**SOURCE DOCUMENT**
»»
We need not decide the thorny problem of whether, on the facts
of this case, an injunction against the announced rally could be
justified. The 10-day order here must be set aside because of a
basic infirmity in the procedure by which it was obtained. It was
issued
ex parte, without notice to petitioners and without
any effort, however informal, to invite or permit their
participation in the proceedings. There is a place in our
jurisprudence for
ex parte issuance, without notice, of
temporary restraining orders of short duration; but there is no
place within the area of basic freedoms guaranteed by the First
Amendment for such orders where no showing is made that it is
impossible to serve or to notify the opposing parties and to give
them an opportunity to participate.
We do not here challenge the principle that there are special,
limited circumstances in which speech is so interlaced with
burgeoning violence that it is not protected by the broad guarantee
of the First Amendment. In
Cantwell v. Connecticut,
310 U. S. 296, at
310 U. S. 308
(1940), this Court said that "[n]o one would have the hardihood to
suggest that the principle of freedom of speech sanctions
incitement to riot."
See also Chaplinsky v. New Hampshire,
315 U. S. 568,
315 U. S. 572
(1942);
Milk Wagon Drivers Union v. Meadowmoor Dairies,
312 U. S. 287,
312 U. S. 294
(1941). Ordinarily, the State's constitutionally permissible
interests are adequately served by criminal
Page 393 U. S. 181
penalties imposed after freedom to speak has been so grossly
abused that its immunity is breached. The impact and consequences
of subsequent punishment for such abuse are materially different
from those of prior restraint. Prior restraint upon speech
suppresses the precise freedom which the First Amendment sought to
protect against abridgment. [
Footnote 5]
The Court has emphasized that "[a] system of prior restraints of
expression comes to this Court bearing a heavy presumption against
its constitutional validity."
««
**AIM**
Please continue the court opinion on the ex parte restraining order and prior restraint of speech from the point where it stops.

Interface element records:
»»
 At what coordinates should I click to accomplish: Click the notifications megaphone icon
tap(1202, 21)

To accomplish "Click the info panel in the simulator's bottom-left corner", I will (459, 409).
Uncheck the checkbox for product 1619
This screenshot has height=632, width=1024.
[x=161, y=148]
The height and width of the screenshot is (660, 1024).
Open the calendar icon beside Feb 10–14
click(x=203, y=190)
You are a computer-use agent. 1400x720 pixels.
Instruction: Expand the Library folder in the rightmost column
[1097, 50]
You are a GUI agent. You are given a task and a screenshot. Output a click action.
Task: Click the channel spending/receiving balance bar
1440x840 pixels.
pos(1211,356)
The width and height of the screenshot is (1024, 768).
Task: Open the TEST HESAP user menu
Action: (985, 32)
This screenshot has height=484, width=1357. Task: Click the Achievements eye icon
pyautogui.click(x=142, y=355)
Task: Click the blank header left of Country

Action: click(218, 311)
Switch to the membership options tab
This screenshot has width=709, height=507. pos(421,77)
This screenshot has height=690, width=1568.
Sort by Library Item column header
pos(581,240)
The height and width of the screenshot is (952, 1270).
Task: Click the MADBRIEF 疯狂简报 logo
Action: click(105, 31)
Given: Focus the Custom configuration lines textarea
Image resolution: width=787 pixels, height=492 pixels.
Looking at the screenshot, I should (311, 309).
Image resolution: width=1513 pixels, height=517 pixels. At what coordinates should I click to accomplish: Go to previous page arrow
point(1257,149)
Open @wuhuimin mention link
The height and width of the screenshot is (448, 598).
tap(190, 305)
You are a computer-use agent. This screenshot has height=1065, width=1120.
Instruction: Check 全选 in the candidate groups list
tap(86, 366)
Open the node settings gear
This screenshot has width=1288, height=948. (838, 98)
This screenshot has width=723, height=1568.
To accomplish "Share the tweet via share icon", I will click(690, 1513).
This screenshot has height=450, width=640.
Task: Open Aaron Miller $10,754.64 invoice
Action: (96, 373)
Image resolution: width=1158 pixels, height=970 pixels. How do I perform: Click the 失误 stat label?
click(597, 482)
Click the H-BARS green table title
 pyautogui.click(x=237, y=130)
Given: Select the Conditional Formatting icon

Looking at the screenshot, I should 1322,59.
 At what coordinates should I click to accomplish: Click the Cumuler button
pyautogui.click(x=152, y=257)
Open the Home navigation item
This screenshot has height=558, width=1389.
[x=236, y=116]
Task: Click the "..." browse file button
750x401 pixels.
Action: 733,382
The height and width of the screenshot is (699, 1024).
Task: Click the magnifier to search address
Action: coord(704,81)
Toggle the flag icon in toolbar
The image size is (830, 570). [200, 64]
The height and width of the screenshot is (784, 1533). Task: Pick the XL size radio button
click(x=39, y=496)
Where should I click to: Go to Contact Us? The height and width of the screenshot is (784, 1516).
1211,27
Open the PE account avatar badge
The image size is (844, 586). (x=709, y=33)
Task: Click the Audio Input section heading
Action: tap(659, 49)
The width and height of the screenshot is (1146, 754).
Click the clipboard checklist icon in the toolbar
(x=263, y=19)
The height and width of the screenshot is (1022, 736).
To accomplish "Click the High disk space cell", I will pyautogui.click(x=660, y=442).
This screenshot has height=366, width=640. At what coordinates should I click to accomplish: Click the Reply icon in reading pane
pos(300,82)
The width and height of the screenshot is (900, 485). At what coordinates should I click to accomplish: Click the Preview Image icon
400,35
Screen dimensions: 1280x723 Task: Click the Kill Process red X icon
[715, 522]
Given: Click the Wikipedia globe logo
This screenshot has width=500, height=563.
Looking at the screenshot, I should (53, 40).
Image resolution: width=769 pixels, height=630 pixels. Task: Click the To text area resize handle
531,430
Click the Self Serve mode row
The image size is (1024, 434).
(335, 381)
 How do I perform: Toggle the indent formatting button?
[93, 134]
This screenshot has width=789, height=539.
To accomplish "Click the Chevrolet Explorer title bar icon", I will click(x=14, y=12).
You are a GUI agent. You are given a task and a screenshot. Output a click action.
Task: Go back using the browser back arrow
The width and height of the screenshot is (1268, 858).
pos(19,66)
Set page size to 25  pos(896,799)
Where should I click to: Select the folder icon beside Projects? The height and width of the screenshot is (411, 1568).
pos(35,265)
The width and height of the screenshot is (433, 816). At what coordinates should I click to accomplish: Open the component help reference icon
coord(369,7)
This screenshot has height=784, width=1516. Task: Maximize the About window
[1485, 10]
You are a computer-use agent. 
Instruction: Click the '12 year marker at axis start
««
**EXERCISE ANSWER**
Bantam Books v. Sullivan,
372 U. S. 58,
372 U. S. 70
(1963);
Freedman v. Maryland, 380 U. S.
51,
380 U. S. 57
(1965). And even where this presumption might otherwise be
overcome, the Court has insisted upon careful procedural
provisions, designed to assure the fullest presentation and
consideration of the matter which the circumstances permit. As the
Court said in
Freedman v. Maryland, supra, at
380 U. S. 58, a
noncriminal process of prior restraints upon expression
"avoids constitutional infirmity only if it takes place under
procedural safeguards designed to obviate the dangers of a
censorship system."
Measured against these standards, it is clear that the 10-day
restraining order in the present case, issued
ex parte,
without formal or informal notice to the petitioners or any effort
to advise them of the proceeding, cannot be sustained.
Cf.
Marcus v. Search Warrant, 367 U. S. 717,
367 U. S. 731
(1961); [
Footnote 6]
A Quantity of Books v.
Kansas,
Page 393 U. S. 182
378 U. S. 205
(1964). [
Footnote 7] In the
latter case, this Court disapproved a seizure of books under a
Kansas statute on the basis of
ex parte scrutiny by a
judge. The Court held that the statute was unconstitutional. MR.
JUSTICE BRENNAN, speaking for a plurality of the Court, condemned
the statute for "not first affording [the seller of the books] an
adversary hearing."
Id. at
378 U. S. 211.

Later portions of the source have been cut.